Mark Goldstein contributed to the content of this post.
New York City lawmakers have infused a new wrinkle into the already-polarizing debate over the use of unpaid laborers. On March 26, the City Council unanimously adopted a landmark bill extending the anti-discrimination provisions of the New York City Human Rights Law (“NYCHRL”) to a new class of workers: unpaid interns. New York City is thus poised to become one of the first municipalities to place employees and interns on equal footing in terms of protection from discrimination, harassment, and other unlawful employment practices.
The Council’s efforts directly rebuke and effectively nullify an earlier federal court ruling that exempted interns from the scope of the NYCHRL. As we more fully discussed here, on October 3, 2013, Federal District Judge Kevin Castel declared that unpaid laborers may not, under any circumstances, pursue claims of discrimination or harassment under the NYCHRL, one of the nation’s most expansive and rigorous workplace ordinances. Judge Castel reasoned that, in the absence of compensation, a worker may not seek relief under or enjoy the protections bestowed by the City law.
In the immediate wake of Jude Castel’s ruling, State Senator Liz Kreuger introduced reactionary legislation, in mid-October, intended to expand the workplace protections afforded by State law to unpaid laborers. Senator Kreuger’s bill, however, remains pending in Albany and has not progressed beyond the committee referral phase. For New York City employers, the fate of that bill is now moot.
Apparently displeased with the bureaucratic logjam in Albany, the New York City Council grabbed the reins on Wednesday, ratifying parallel legislation that extends the NYCHRL’s broad workplace protections to unpaid interns. More precisely, the regulation outlaws discrimination against unpaid interns on the basis of any one of the litany of protected traits enumerated by the NYCHRL. Critically, the law broadly defines an intern as:
an individual who performs work for an employer on a temporary basis whose work: (a) provides training or supplements training given in an educational environment such that the employability of the individual performing the work may be enhanced; (b) provides experience for the benefit of the individual performing the work; and (c) is performed under the close supervision of existing staff.
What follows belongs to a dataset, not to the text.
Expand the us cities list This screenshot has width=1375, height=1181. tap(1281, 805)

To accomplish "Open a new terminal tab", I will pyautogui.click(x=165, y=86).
The term shall include such individuals without regard to whether the employer pays them a salary or wage.
The potential ambiguity inherent in this definition may spur debate and compel further clarification from the Council.
Like traditional employees, allegedly aggrieved interns will be entitled to pursue a private right of action under the NYCHRL by instituting a civil lawsuit. Interns who perceive themselves as victims of discrimination may also seek redress with the New York City Commission on Human Rights. The law will take effect 60 days after it is formally endorsed by Mayor Bill de Blasio, who has already vocalized his support.
How Does This Affect My Company?
The bill transforms Judge Castel’s decision, initially hailed by employers, into a short-lived victory. Although it is axiomatic that all workers, regardless of classification or status, should be treated with respect and dignity, employers should immediately consult with counsel regarding the structure, implementation, and risks and rewards of operating unpaid labor programs, especially in light of the new City law. Comprehensive anti-harassment training for managers, and circulation of a revised equal employment opportunity policy, may also be warranted. The only certainty, in an otherwise largely unexplored and untested subset of the employment law field, is that the recent swell of litigation instigated by and involving unpaid laborers shows no signs of subsiding.